Dermadoctor Kakadu C Intensive Vitamin C Peel Pad
A few swipes of this Derma Doctor powerful peel pad promise to leave your skin glowing and smooth, thanks to the seven (yes, seven) types of chemical exfoliants, including AHA and BHA. It also contains vitamin C via Kakadu plum extract for added brightening and antioxidant protection.
KEY INGREDIENTS Kakadu plum extract is sourced from the Kakadu plum, a fruit grown in northern Australia. It contains vitamin C, which restores the skin’s natural barrier, increases collagen production, and soothes irritation.
Dr. Dennis Gross Skincare Alpha Beta® Universal Daily Peel Pads
These are the gold standard of peel pads, with a cult following and over 900 five-star reviews on Sephora. They’re easy to use and contain a blend of anti-aging exfoliating acids.
Emollient Night Cream
“In your 20s, you need to start upping the hydration in your skincare routine. You may have been cautious of over-moisturizing because of acne in your teens, but as you enter your 20s, your skin transitions and becomes drier,” Ross says. “I recommend an emollient night cream added into your evening skincare regimen.”
“Twenty-somethings need to make sure that they are not using creams that will clog their pores and cause excess oil production,” says Somenek.
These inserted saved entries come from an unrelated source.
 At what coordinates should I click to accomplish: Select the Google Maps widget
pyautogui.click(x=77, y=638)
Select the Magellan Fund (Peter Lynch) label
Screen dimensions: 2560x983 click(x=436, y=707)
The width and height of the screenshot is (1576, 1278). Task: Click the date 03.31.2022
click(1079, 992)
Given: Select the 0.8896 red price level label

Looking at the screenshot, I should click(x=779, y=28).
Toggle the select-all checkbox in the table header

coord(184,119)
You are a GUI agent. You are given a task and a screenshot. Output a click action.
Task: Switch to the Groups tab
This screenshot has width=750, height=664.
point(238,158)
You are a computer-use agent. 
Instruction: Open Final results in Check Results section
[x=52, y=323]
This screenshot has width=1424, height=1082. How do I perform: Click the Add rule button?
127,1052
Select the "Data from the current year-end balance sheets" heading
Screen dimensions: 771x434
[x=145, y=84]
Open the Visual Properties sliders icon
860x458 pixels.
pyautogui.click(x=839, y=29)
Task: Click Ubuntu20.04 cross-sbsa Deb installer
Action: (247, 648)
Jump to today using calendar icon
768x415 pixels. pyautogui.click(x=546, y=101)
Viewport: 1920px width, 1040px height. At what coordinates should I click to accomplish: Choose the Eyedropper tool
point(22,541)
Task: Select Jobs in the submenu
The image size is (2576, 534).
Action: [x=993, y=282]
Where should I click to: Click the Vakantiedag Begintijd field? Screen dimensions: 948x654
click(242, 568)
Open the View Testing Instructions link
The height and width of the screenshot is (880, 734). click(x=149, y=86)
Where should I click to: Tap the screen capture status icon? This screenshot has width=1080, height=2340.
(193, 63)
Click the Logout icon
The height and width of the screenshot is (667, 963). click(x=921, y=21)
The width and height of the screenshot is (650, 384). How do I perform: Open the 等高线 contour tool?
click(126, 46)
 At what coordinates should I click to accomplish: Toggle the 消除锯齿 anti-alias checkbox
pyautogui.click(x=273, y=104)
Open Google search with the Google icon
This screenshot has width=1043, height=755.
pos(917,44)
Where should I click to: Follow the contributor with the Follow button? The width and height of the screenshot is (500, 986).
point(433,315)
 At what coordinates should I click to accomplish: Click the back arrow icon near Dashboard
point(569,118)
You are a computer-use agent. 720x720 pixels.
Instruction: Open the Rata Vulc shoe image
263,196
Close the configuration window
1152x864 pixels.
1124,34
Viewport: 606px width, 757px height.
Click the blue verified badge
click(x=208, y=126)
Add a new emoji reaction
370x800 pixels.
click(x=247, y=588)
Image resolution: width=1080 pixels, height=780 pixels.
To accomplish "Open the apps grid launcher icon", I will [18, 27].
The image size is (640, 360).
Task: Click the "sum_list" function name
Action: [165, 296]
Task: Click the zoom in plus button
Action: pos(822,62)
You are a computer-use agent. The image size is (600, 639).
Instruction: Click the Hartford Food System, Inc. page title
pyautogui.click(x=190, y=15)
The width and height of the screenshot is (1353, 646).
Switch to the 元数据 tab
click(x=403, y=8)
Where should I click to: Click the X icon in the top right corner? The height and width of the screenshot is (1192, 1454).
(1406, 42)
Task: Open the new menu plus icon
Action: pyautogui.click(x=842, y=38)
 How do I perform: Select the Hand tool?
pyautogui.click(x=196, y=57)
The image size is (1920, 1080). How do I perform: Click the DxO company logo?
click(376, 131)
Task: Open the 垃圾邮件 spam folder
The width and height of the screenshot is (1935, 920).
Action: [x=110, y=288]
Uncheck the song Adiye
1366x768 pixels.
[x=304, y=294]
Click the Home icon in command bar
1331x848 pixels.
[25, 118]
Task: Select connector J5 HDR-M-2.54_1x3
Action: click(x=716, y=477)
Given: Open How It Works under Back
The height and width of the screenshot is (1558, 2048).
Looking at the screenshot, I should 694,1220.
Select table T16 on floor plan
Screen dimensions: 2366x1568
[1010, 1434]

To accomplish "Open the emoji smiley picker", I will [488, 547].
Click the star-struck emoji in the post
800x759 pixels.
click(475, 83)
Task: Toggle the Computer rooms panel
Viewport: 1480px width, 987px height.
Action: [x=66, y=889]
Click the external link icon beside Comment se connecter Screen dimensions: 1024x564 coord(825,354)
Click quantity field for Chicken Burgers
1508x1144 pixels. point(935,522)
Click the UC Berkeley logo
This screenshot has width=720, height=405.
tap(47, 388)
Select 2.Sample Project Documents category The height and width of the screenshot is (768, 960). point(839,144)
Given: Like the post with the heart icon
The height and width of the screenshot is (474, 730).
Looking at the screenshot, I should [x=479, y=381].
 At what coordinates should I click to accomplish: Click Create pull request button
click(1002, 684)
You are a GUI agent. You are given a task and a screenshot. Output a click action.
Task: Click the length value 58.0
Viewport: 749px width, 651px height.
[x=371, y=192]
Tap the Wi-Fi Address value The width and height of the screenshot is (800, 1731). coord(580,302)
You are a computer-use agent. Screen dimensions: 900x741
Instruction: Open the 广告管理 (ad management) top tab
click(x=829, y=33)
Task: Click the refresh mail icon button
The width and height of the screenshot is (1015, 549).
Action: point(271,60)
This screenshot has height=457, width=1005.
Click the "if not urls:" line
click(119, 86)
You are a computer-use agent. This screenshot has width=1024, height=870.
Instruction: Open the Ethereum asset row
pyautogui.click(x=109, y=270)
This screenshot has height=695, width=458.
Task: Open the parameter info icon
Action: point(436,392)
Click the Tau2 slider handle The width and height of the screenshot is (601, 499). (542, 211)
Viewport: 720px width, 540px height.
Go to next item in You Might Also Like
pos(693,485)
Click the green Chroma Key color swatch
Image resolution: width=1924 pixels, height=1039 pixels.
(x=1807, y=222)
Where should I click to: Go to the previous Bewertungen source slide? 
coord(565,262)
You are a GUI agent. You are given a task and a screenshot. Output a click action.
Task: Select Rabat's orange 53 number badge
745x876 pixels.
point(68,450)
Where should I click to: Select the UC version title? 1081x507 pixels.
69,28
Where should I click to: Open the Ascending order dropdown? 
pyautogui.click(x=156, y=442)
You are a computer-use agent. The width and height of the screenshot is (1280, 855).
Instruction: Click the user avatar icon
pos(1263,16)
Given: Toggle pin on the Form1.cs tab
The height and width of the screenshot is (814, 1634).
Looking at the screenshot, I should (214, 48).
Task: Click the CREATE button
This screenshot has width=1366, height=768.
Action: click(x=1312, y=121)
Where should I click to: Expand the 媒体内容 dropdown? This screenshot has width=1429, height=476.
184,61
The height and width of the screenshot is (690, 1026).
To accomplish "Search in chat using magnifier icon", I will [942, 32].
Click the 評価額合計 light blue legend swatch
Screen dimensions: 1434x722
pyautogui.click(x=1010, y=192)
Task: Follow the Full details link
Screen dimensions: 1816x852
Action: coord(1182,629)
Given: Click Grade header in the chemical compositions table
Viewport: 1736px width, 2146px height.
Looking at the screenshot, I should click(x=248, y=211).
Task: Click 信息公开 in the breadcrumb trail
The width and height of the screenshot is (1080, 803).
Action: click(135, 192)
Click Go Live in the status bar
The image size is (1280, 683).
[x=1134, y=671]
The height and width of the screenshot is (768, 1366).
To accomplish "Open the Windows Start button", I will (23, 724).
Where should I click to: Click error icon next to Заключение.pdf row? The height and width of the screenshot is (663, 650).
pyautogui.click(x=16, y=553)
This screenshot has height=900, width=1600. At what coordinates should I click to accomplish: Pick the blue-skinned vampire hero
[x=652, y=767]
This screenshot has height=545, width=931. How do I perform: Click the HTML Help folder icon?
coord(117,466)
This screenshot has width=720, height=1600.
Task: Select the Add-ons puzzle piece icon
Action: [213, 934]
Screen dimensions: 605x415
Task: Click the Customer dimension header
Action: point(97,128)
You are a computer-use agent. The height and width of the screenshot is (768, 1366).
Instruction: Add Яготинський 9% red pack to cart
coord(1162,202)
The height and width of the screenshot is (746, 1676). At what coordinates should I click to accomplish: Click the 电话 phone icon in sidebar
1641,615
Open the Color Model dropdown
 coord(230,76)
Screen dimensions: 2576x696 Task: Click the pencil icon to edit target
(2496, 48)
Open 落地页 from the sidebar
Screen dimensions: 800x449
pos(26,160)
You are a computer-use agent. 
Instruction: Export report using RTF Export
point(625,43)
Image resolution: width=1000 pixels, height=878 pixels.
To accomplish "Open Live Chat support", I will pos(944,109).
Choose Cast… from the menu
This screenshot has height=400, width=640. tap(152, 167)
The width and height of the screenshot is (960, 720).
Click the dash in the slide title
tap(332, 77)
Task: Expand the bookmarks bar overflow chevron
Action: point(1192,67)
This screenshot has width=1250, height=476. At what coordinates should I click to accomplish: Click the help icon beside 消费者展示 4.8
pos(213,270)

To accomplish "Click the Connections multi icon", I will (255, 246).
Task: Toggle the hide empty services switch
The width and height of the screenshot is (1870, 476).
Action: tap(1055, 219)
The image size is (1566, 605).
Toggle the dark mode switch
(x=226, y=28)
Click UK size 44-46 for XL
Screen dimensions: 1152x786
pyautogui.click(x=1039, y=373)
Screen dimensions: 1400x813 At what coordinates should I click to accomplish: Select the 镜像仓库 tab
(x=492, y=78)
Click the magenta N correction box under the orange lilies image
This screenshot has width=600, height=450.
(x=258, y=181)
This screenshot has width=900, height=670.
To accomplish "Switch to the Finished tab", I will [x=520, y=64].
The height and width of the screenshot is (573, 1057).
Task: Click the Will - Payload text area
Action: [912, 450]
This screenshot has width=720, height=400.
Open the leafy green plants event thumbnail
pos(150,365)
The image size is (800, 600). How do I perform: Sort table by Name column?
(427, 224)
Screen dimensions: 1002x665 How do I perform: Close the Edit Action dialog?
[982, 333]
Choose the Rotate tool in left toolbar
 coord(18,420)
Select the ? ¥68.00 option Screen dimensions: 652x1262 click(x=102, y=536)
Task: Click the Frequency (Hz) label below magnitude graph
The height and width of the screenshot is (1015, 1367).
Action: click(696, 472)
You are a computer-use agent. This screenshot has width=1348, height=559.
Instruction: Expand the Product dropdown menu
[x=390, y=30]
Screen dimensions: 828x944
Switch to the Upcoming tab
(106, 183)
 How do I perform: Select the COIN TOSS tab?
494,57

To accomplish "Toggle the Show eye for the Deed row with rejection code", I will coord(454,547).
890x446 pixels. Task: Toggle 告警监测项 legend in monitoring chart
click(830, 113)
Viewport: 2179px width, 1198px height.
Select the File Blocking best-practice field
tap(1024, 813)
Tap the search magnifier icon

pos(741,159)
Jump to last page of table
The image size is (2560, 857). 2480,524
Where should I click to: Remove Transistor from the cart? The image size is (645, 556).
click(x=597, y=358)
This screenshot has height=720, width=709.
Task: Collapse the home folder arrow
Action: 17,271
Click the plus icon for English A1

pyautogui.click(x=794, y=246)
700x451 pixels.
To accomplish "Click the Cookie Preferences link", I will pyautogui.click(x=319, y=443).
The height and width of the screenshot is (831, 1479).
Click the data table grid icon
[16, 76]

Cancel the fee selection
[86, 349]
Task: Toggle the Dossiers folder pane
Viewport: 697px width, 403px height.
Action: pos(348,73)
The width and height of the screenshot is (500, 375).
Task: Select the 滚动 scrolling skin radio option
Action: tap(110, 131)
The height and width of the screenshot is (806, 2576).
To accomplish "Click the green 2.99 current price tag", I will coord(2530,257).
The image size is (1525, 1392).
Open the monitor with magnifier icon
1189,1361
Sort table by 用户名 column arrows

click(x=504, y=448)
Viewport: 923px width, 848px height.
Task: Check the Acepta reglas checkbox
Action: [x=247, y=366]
Opt for non-comedogenic products.
Cerave Skin Renewing Night Cream
One great choice is the CeraVe Skin Renewing Night Cream, which is a non-comedogenic night cream that leaves skin soft and glowy. It combines the moisturizing powers of ceramides and hyaluronic acid.
RoC Retinol Correxion Max Hydration Creme
“The best night cream ingredients contain retinol, benzoyl peroxide, and/or salicylic acid or hyaluronic acid. The goal is to moisturize, yet remove excess oil,” says Somenek. This Roc Retinol Correxion cream fits the bill as it contains both hyaluronic acid and retinol so it promises to moisturize while also being non-comedogenic.